**Exercise:**
Could you quote each of the following lines word for word, without changing anything?
** START Data to use **
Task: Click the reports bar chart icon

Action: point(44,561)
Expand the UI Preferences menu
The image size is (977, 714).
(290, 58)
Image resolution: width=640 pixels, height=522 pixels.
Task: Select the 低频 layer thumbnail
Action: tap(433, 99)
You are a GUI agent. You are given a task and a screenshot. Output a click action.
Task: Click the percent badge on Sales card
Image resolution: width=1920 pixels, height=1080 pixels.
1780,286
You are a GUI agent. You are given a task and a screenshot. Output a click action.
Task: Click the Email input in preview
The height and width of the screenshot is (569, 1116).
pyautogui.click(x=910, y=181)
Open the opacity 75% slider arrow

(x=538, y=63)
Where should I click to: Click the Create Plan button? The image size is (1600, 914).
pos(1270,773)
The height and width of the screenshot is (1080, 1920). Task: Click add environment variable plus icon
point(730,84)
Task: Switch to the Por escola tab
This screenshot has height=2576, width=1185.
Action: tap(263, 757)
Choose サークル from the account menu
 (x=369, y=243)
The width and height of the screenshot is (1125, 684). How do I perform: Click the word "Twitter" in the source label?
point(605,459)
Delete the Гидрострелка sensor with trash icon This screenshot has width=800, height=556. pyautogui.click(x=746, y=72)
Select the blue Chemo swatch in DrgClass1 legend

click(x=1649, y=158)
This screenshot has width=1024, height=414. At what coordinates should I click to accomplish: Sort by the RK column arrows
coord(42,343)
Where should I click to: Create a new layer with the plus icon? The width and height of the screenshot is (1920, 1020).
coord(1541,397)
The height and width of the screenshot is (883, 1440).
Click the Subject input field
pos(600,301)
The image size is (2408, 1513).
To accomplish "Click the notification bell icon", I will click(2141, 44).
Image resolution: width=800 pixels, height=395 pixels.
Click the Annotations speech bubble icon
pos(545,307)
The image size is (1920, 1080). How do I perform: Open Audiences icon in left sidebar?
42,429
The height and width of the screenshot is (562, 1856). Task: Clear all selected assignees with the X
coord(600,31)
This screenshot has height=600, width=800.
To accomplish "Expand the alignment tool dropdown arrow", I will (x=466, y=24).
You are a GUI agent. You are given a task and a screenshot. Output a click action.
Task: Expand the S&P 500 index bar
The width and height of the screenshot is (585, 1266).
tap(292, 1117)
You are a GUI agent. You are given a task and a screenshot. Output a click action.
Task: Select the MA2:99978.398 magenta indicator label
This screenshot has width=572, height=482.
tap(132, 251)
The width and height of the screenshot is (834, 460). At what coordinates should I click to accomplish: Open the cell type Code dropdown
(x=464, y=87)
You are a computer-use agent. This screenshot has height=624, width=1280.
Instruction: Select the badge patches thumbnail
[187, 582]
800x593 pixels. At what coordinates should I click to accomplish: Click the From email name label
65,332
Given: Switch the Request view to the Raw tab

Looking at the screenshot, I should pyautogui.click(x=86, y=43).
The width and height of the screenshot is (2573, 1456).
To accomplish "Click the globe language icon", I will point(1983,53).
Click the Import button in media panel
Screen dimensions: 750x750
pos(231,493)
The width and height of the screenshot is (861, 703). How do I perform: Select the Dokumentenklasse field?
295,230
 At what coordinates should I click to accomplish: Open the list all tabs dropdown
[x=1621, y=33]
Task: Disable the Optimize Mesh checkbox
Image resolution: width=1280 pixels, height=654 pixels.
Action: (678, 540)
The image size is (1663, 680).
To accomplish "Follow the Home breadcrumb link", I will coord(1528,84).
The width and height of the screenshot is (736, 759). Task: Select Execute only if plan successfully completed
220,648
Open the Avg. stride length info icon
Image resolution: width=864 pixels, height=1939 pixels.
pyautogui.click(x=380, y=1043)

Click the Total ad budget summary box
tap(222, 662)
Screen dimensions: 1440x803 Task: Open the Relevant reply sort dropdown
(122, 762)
** END Data to use **
**Expected output:**
Task: Click the reports bar chart icon

Action: point(44,561)
Expand the UI Preferences menu
The image size is (977, 714).
(290, 58)
Image resolution: width=640 pixels, height=522 pixels.
Task: Select the 低频 layer thumbnail
Action: tap(433, 99)
You are a GUI agent. You are given a task and a screenshot. Output a click action.
Task: Click the percent badge on Sales card
Image resolution: width=1920 pixels, height=1080 pixels.
1780,286
You are a GUI agent. You are given a task and a screenshot. Output a click action.
Task: Click the Email input in preview
The height and width of the screenshot is (569, 1116).
pyautogui.click(x=910, y=181)
Open the opacity 75% slider arrow

(x=538, y=63)
Where should I click to: Click the Create Plan button? The image size is (1600, 914).
pos(1270,773)
The height and width of the screenshot is (1080, 1920). Task: Click add environment variable plus icon
point(730,84)
Task: Switch to the Por escola tab
This screenshot has height=2576, width=1185.
Action: tap(263, 757)
Choose サークル from the account menu
 (x=369, y=243)
The width and height of the screenshot is (1125, 684). How do I perform: Click the word "Twitter" in the source label?
point(605,459)
Delete the Гидрострелка sensor with trash icon This screenshot has width=800, height=556. pyautogui.click(x=746, y=72)
Select the blue Chemo swatch in DrgClass1 legend

click(x=1649, y=158)
This screenshot has width=1024, height=414. At what coordinates should I click to accomplish: Sort by the RK column arrows
coord(42,343)
Where should I click to: Create a new layer with the plus icon? The width and height of the screenshot is (1920, 1020).
coord(1541,397)
The height and width of the screenshot is (883, 1440).
Click the Subject input field
pos(600,301)
The image size is (2408, 1513).
To accomplish "Click the notification bell icon", I will click(2141, 44).
Image resolution: width=800 pixels, height=395 pixels.
Click the Annotations speech bubble icon
pos(545,307)
The image size is (1920, 1080). How do I perform: Open Audiences icon in left sidebar?
42,429
The height and width of the screenshot is (562, 1856). Task: Clear all selected assignees with the X
coord(600,31)
This screenshot has height=600, width=800.
To accomplish "Expand the alignment tool dropdown arrow", I will (x=466, y=24).
You are a GUI agent. You are given a task and a screenshot. Output a click action.
Task: Expand the S&P 500 index bar
The width and height of the screenshot is (585, 1266).
tap(292, 1117)
You are a GUI agent. You are given a task and a screenshot. Output a click action.
Task: Select the MA2:99978.398 magenta indicator label
This screenshot has width=572, height=482.
tap(132, 251)
The width and height of the screenshot is (834, 460). At what coordinates should I click to accomplish: Open the cell type Code dropdown
(x=464, y=87)
You are a computer-use agent. This screenshot has height=624, width=1280.
Instruction: Select the badge patches thumbnail
[187, 582]
800x593 pixels. At what coordinates should I click to accomplish: Click the From email name label
65,332
Given: Switch the Request view to the Raw tab

Looking at the screenshot, I should pyautogui.click(x=86, y=43).
The width and height of the screenshot is (2573, 1456).
To accomplish "Click the globe language icon", I will point(1983,53).
Click the Import button in media panel
Screen dimensions: 750x750
pos(231,493)
The width and height of the screenshot is (861, 703). How do I perform: Select the Dokumentenklasse field?
295,230
 At what coordinates should I click to accomplish: Open the list all tabs dropdown
[x=1621, y=33]
Task: Disable the Optimize Mesh checkbox
Image resolution: width=1280 pixels, height=654 pixels.
Action: (678, 540)
The image size is (1663, 680).
To accomplish "Follow the Home breadcrumb link", I will coord(1528,84).
The width and height of the screenshot is (736, 759). Task: Select Execute only if plan successfully completed
220,648
Open the Avg. stride length info icon
Image resolution: width=864 pixels, height=1939 pixels.
pyautogui.click(x=380, y=1043)

Click the Total ad budget summary box
tap(222, 662)
Screen dimensions: 1440x803 Task: Open the Relevant reply sort dropdown
(122, 762)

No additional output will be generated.